Ankara plans to shut Saudi intelligence offices in Turkey following a series of diplomatic disputes over the conflicts in Syria and Egypt, a well-placed Turkish source told Al-Akhbar.
The Saudi intelligence presence in Turkey is mainly there to provide support and training for armed groups fighting in Syria.
According to the source, Turkish authorities believe Saudi Arabia’s position on Syria is no longer in line with Turkey’s interests, as Ankara is reportedly trying to ease tensions with Tehran and Damascus.
The historic alliance between Saudi Arabia and Turkey began to crumble following the Saudi-sponsored military overthrow of Egypt’s Islamist president Mohammed Mursi on July 3.
Turkish Prime Minister Tayyip Erdogan has repeatedly denounced the Egyptian coup and the military crackdown on Mursi’s Muslim Brotherhood party.

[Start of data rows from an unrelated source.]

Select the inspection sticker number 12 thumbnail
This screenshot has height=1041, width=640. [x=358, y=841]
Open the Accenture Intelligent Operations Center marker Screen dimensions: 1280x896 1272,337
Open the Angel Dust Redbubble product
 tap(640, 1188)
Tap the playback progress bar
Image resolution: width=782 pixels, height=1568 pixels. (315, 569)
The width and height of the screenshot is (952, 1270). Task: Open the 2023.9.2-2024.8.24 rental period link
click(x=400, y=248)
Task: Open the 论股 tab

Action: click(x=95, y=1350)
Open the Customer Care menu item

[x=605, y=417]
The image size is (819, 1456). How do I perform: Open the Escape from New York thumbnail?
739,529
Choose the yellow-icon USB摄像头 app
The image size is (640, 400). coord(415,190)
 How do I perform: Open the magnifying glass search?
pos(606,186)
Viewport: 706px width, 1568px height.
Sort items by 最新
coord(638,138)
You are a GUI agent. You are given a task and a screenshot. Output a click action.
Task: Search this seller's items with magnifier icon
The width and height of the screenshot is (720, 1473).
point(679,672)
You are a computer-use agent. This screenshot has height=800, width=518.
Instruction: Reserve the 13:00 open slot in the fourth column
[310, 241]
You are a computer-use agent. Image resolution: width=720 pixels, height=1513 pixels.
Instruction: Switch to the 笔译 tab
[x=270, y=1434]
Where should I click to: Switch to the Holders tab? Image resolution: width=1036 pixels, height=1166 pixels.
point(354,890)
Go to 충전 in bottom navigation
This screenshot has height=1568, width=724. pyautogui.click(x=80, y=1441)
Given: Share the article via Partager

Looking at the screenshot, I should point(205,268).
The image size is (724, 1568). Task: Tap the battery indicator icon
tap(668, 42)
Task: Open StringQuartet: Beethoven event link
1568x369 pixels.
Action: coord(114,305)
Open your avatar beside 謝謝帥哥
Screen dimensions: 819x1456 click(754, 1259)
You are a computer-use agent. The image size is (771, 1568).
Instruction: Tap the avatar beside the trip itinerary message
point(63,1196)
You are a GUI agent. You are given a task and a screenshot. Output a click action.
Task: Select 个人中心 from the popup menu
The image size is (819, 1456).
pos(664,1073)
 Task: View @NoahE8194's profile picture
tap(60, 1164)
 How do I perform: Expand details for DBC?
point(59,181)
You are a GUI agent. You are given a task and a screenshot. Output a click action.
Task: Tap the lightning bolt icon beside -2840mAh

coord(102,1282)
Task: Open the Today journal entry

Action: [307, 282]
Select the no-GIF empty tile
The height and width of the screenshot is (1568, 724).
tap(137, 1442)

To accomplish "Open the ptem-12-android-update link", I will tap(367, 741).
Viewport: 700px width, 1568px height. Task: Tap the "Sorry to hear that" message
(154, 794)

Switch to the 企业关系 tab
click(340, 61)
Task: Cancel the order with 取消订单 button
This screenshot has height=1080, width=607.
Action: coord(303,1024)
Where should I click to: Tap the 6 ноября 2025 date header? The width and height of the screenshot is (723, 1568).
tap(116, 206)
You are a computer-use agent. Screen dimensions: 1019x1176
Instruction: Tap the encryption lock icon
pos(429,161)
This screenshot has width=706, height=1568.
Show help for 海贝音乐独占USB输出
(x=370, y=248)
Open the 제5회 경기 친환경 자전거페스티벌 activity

But the tipping point came when Riyadh attempted to diminish Turkey’s influence over the opposition Syrian National Council and the National Coalition for Syrian Revolutionary and Opposition Forces, the source said.
Saudi foreign minister Saud al-Faisal allegedly told his Turkish counterpart Ahmet Davutoglo that Turkey would no longer play a role in the Syrian conflict even if the regime were to fall, and asked Ankara not to interfere in Egypt’s political crisis.
According to the source, Turkish officials believe Saudi Arabia, along with Jordan and the United Arab Emirates, are strategically working against the interests of two different regional blocs: Hezbollah, Syria, Iran and Iraq on one front, and Turkey, Qatar, Hamas, and the Muslim Brotherhood on the other.
The Turkish source added that Saudi Arabia had attempted to disrupt a prisoner swap deal that saw the release of the nine Lebanese pilgrims held in northern Syria in exchange for two Turkish pilots kidnapped in Beirut.